## WHAT IS REQUIRED
Each entry that follows is to be copied exactly, minus any pictures.

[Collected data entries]
* * *
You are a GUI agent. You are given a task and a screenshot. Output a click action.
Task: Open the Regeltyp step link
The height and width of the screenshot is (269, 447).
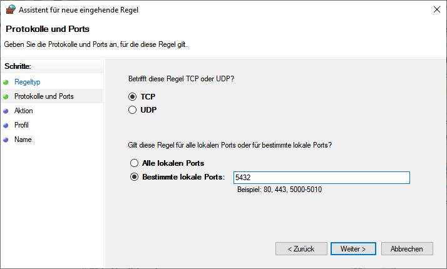pyautogui.click(x=27, y=82)
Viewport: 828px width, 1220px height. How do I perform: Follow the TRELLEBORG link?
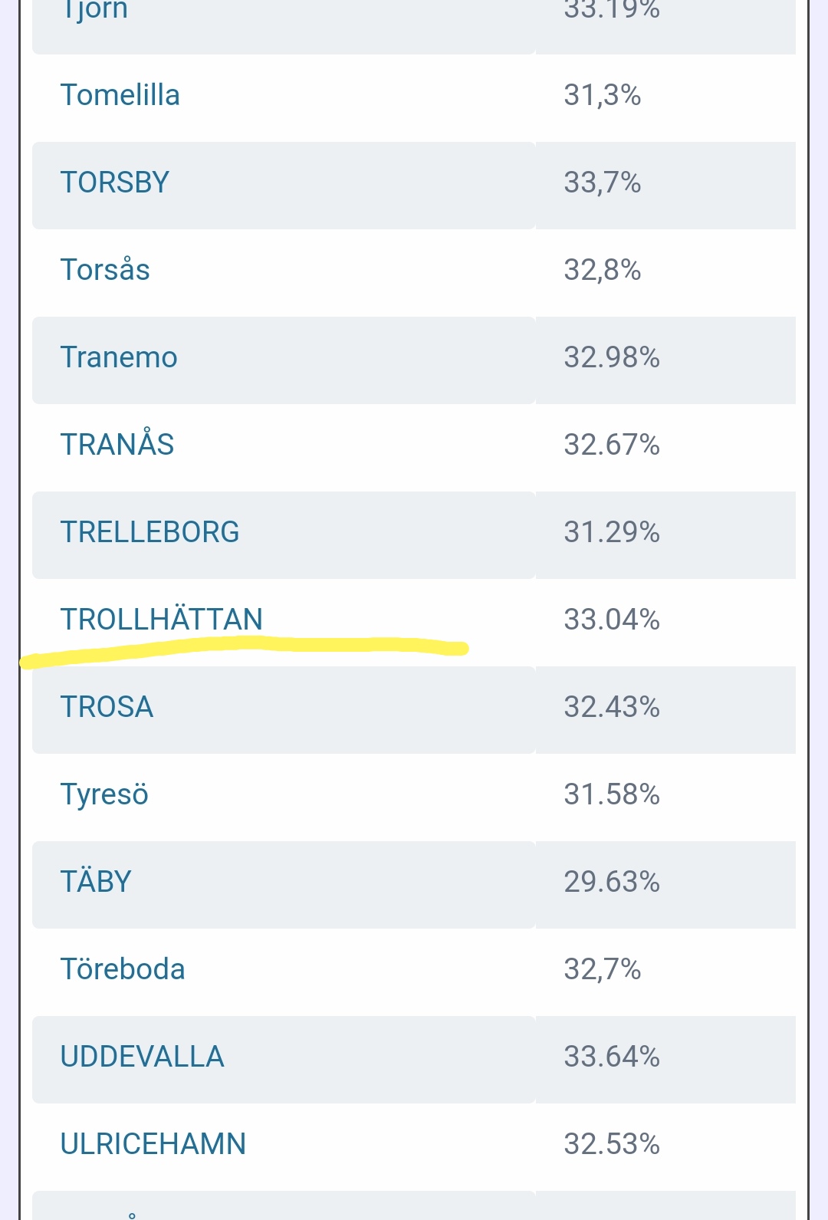pos(150,532)
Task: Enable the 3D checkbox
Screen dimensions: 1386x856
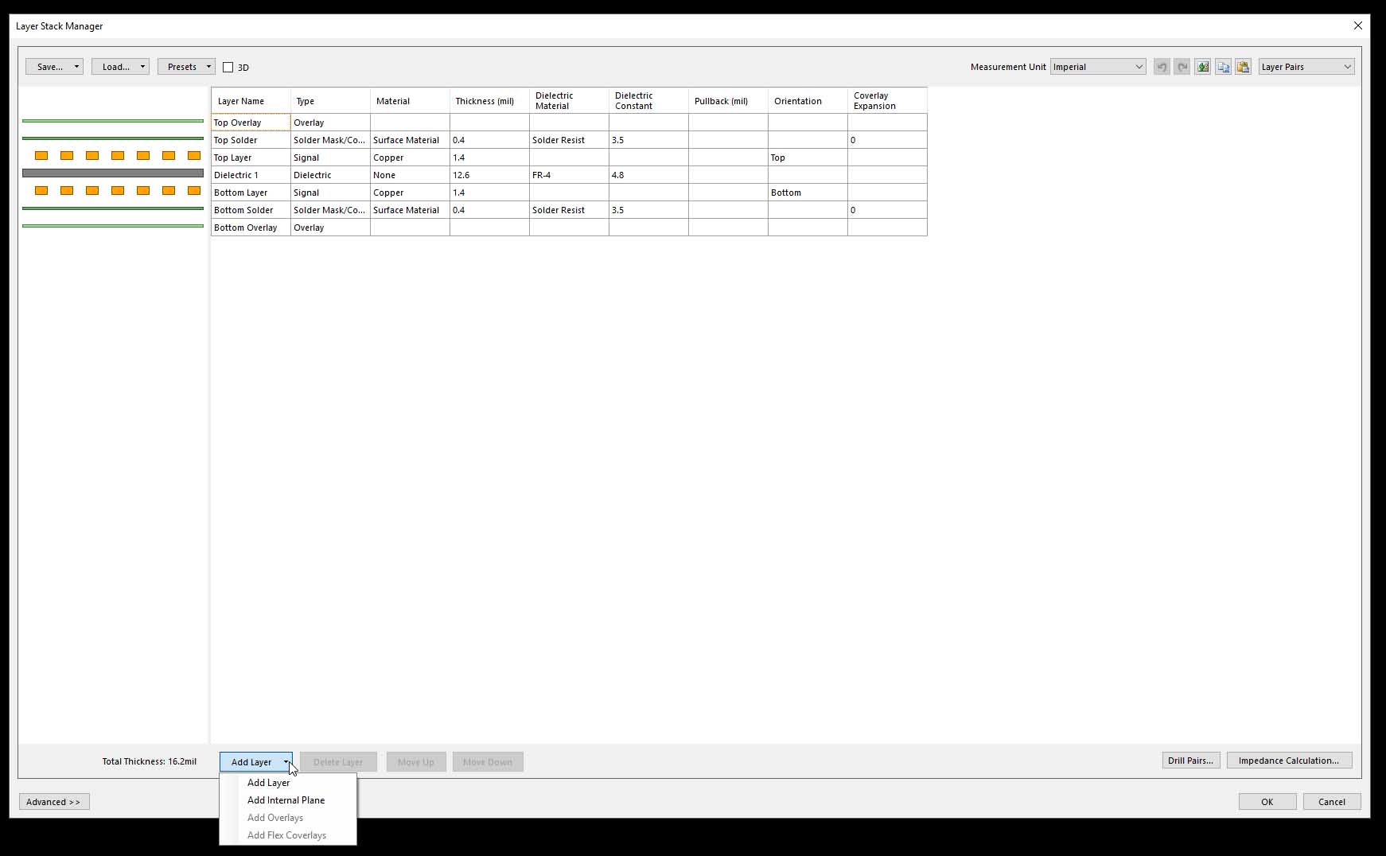Action: (x=228, y=68)
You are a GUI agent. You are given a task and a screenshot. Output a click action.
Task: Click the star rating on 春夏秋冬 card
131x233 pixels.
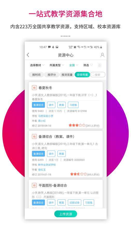(77, 125)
* * *
## EXERCISE SOLUTION
You are a GUI agent. You are given a task and a screenshot. Output a click action.
Task: Open the Regeltyp step link
The height and width of the screenshot is (269, 447).
pyautogui.click(x=27, y=82)
Viewport: 828px width, 1220px height. How do I perform: Follow the TRELLEBORG link?
pos(150,532)
Task: Enable the 3D checkbox
Screen dimensions: 1386x856
Action: (x=228, y=68)
You are a GUI agent. You are given a task and a screenshot. Output a click action.
Task: Click the star rating on 春夏秋冬 card
131x233 pixels.
(77, 125)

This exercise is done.